Dort wird er schnell mit den daselbst vorherrschenden (Un-) Sitten und Gebräuchen konfrontiert, als der Türke Erol und dessen Gang ihn als eines ihrer zahllosen Opfer auswählen und Michael fortan „abziehen“ - wenn er Glück hat.......

Das Blatt wendet sich erst, als Michael den smarten Dealer Hamal kennenlernt, und für diesen gewisse Hilfsdienste erledigt. Seitdem hat er vor Erol und Gang Ruhe. Doch bei einem überraschenden Großauftrag geht etwas schief........

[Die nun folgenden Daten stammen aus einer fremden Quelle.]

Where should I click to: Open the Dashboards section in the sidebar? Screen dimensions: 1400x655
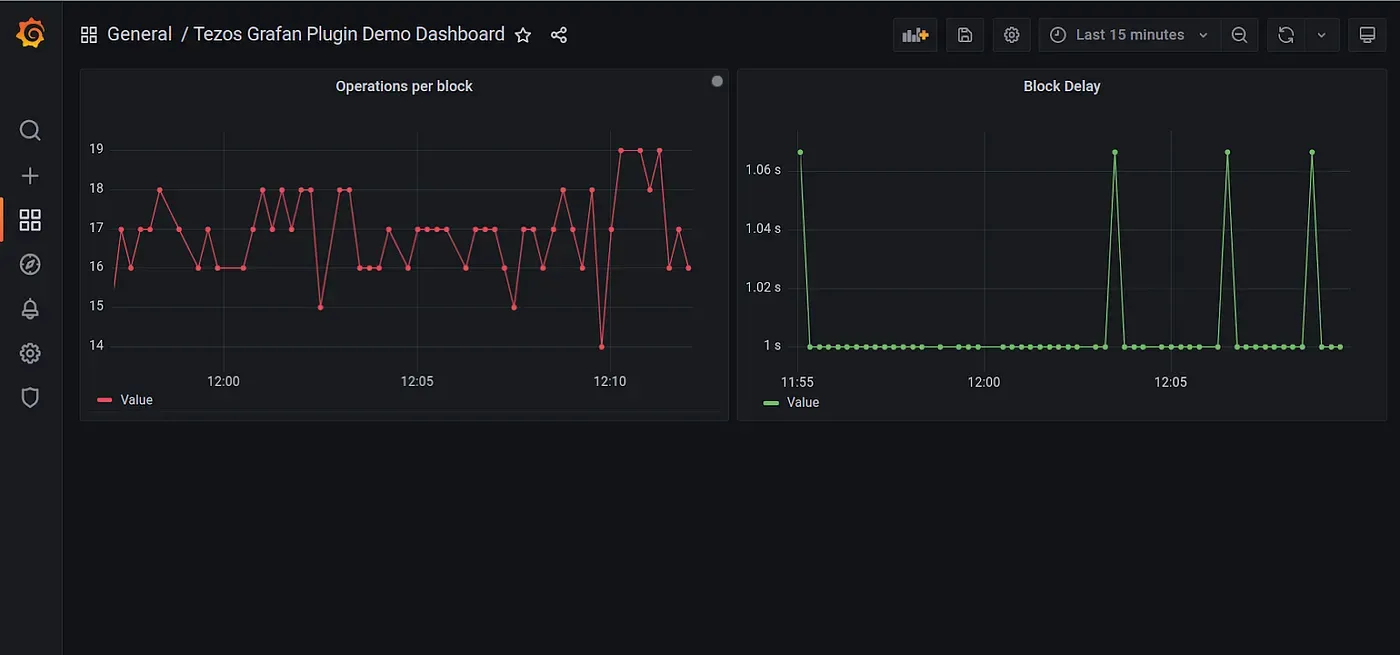click(x=30, y=219)
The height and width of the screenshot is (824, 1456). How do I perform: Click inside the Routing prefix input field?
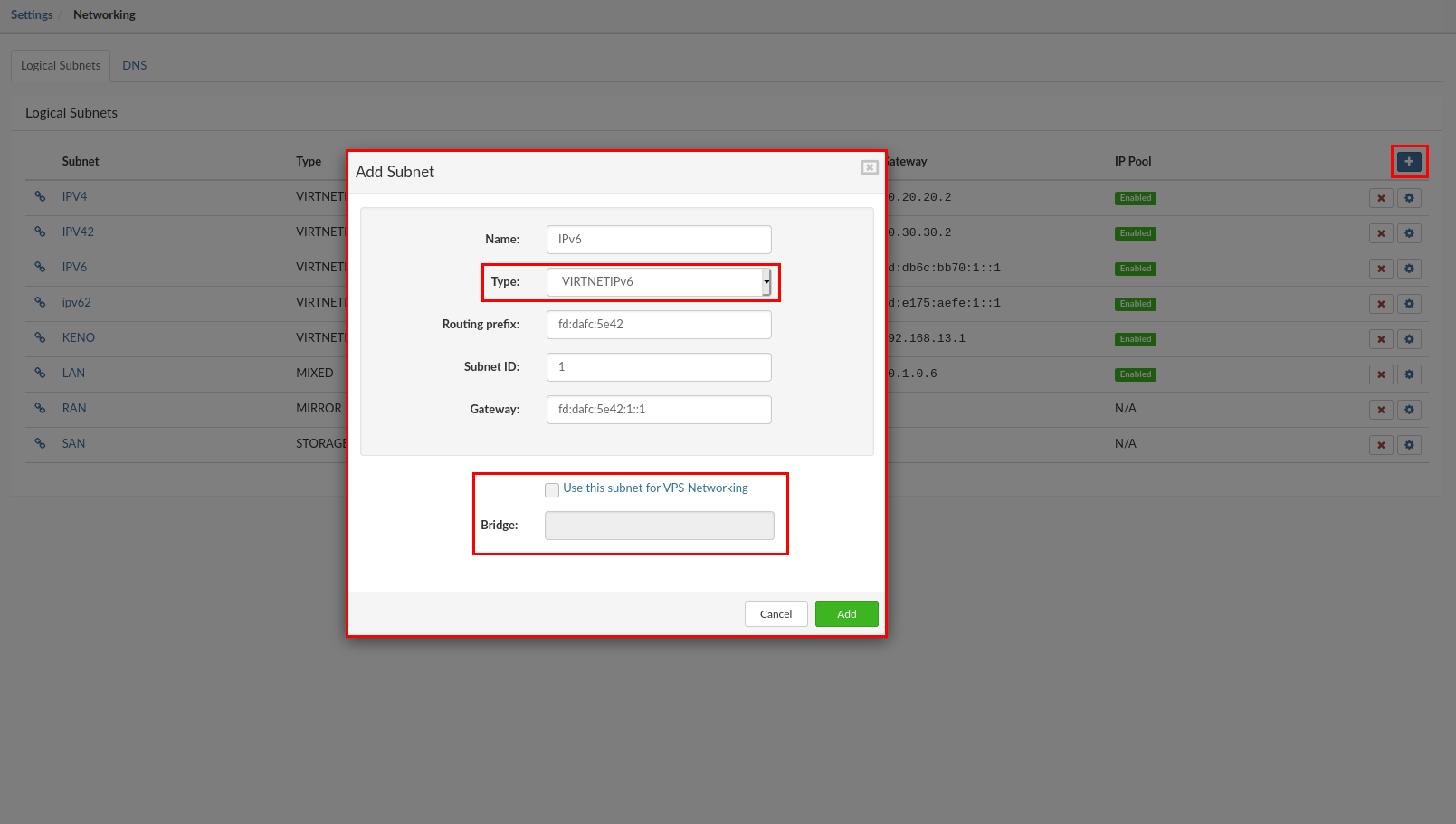click(658, 324)
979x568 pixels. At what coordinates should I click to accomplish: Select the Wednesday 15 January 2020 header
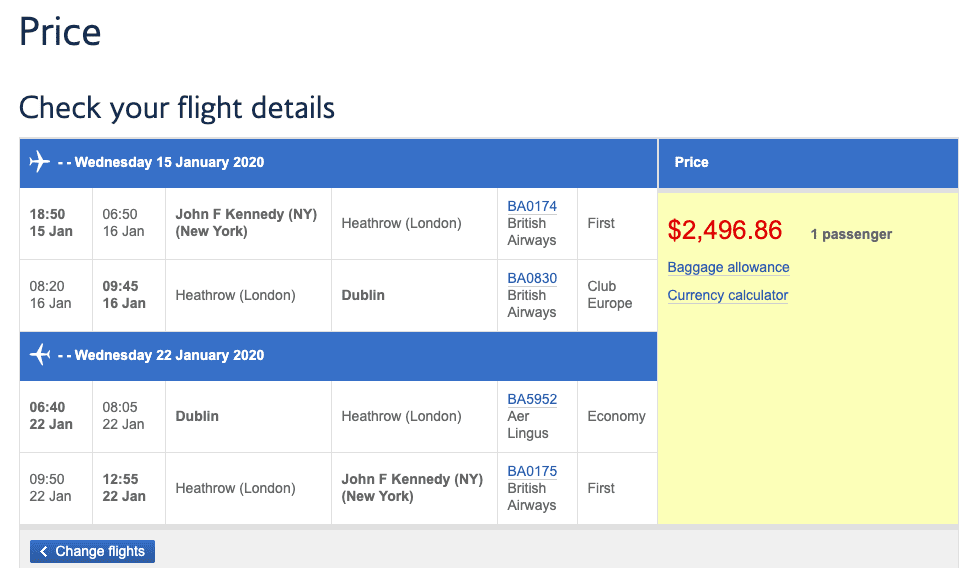pyautogui.click(x=169, y=162)
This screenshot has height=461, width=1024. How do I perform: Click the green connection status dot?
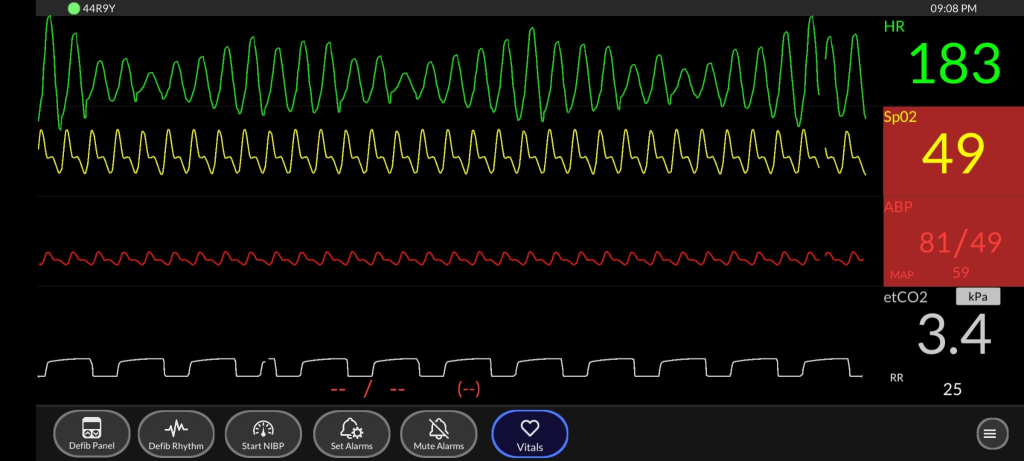74,8
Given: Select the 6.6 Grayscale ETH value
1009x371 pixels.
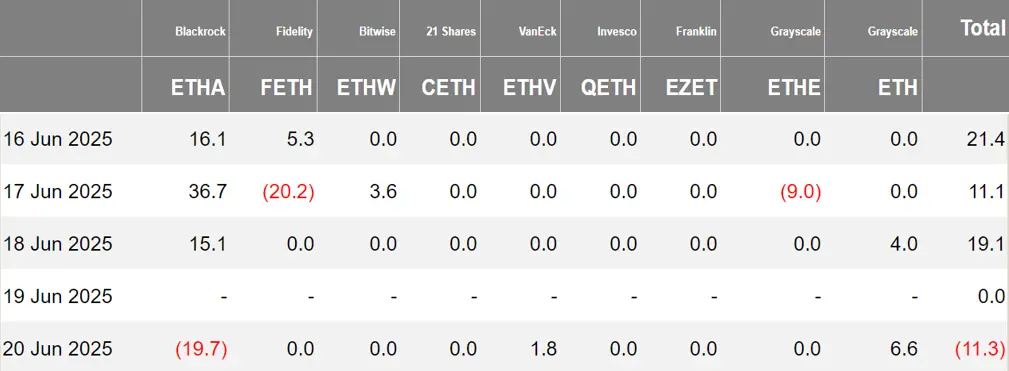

Knallhart - Nomen est omen - zeigt ungeschminkt die rabiate Realität an (verbal beschönignenderweise so genannten) „sozialen Brennpunkten“, in diesem Fall Berlin-Neukölln. Auch wenn es manche Sozialromantiker nicht wahrhaben wollen, existieren hier bereits Parallellgeselschaften, die von den in die Schlagzeilen geratenen Pariser Vororten gar nicht soooo weit entfernt sind. Daß die bundesweit zu zweifelhaftem Ruhm gekommene Rütli-Schule genau hier liegt; und die dortigen Vorfälle sich nur wenige Tage nach Kinostart von „Knallhart“ ereigneten - hierzu denke sich jeder nur selber seinen Teil.

Bei der Buchvorlage handelt es sich um ein Taschenbuch mit 150 Seiten, die man während der Laufzeit des Filmes bequem durchlesen kann.